Is it possible the build a time out there, so when there is no puls after timeout of say 2msec, then the puls width is 0msec. I'm not an expert in the special functions like waitpeq.
what means (in PULSIN_Clk): Note: Absence of pulse can cause cog lockup if watchdog is not used - See distributed example
** here the functions *******************************************************
PUB PULSIN_uS (Pin, State) : Duration | ClkStart, clkStop, timeout
{{
Reads duration of Pulse on pin defined for state, returns duration in 1uS resolution
Note: Absence of pulse can cause cog lockup if watchdog is not used - See distributed example
x := BS2.Pulsin_uS(5,1)
BS2.Debug_Dec(x)
}}
Duration := PULSIN_Clk(Pin, State) / us + 1 ' Use PulsinClk and calc for 1uS increments
PUB PULSIN_Clk(Pin, State) : Duration
{{ special versi from Travis
Reads duration of Pulse on pin defined for state, returns duration in 1/clkFreq increments - 12.5nS at 80MHz
Note: Absence of pulse can cause cog lockup if watchdog is not used - See distributed example
x := BS2.Pulsin_Clk(5,1)
BS2.Debug_Dec(x)
}}
DIRA[pin]~
ctra := 0
if state == 1
ctra := (%11010 << 26 ) | (%001 << 23) | (0 << 9) | (PIN) ' set up counter, A level count
else
ctra := (%10101 << 26 ) | (%001 << 23) | (0 << 9) | (PIN) ' set up counter, !A level count
frqa := 1
waitpne(|< Pin, |< Pin, 0) ' Wait for opposite state ready
phsa:=0 ' Clear count
waitpeq(|< Pin, |< Pin, 0) ' wait for pulse
waitpne(|< Pin, |< Pin, 0) ' Wait for pulse to end
Duration := phsa ' Return duration as counts
ctra :=0
Comments
The problem doing it with conditional statements in Spin is that you'd loose a lot of accuracy. The waitxxx statements prevent high-level code loops that are slow.
If this is just a matter of waiting for the RC receiver to be active, before proceeding, you can do this:
I don't like to post untested code so you can see that this does work by running the attached demo -- no connections to the outside world are required. The code has a little servo pulse generator that can be turn on and off with the USE_SIM constant. Be sure to set this to NO before connecting your RC receiver to the test pin.

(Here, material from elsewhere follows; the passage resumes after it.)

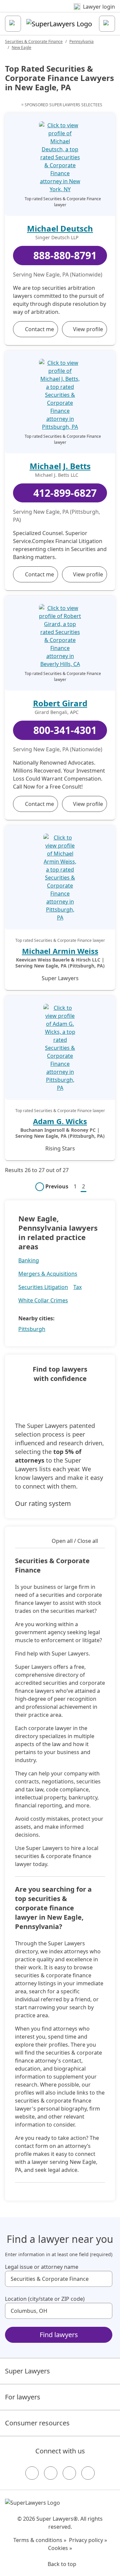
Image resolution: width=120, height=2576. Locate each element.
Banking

I connected a logic analyzer to verify the pulse generator cog was behaving as expected. Here's a capture:
My code matches:
You might want to connect a 50K pull-down to the servo input pin(s). This will keep the pins in a known state if the receiver is disconnected.
Hi Jon,
Thank you for your quick reaction. I have use the scope to see the signals. It works very well if there is a pull down resistor (50K) to the ground. If you have a pullup to the 3V3volt it comes with the "- - Present" messages but not with the Pulse_in value. I have with my RC receiver the same problem. By power on, the output of the receiver goes high, and when there is no transmitter on, the output still goes high. When you switch the transmitter on, the output of the receiver goes low with pulses to high, and you get the Pulse_in values. So by power on (receiver) the detection from low to high, will be interpreted as one long (high) pulse I think?
A workaround for me, is to detect the transition from high to low of the receiver output. This happens when the transmitter switch on. And then measure the PulseIn.
Your PULSE_IN (px, state) looks a lot more complex than the PULSIN_uS (Pin, State) from the BS2_Functions. Is it the accuracy?
That's interesting -- and good information.
Good idea. You can use POSEDGE mode (%01010) which will tell you that there was a 0->1 transition that indicates pulse(s) from the receiver.
My version is functionally identical except that it will use CTRB if CTRA is busy doing something else. That said, I reviewed it, did some timing tests, and made changes (library is attached).
Libraries are generic; for something specific like in your project you might just write a specific method for capturing a servo pulse (once you know it's safe to do so). Perhaps like this.
I updated my little demo and have it attached (includes update to jm_io.spin). It uses another constant to switch between the IO library (generic pulse_in())and the servo_pulse() method.
Jon,
Here is the referenced BS2_Functions.spin file that was written by Martin Hebel.
Jon, i have tested the rcx_active(pin), the io.pulse_in(RCX, 1) and the servo_pulse(pin), in my RC project.
Everything works as intended GREAT! Thanks.
If i want the servo_pulse(pin) routine in a separate IO object, where can / must i declare the US_001?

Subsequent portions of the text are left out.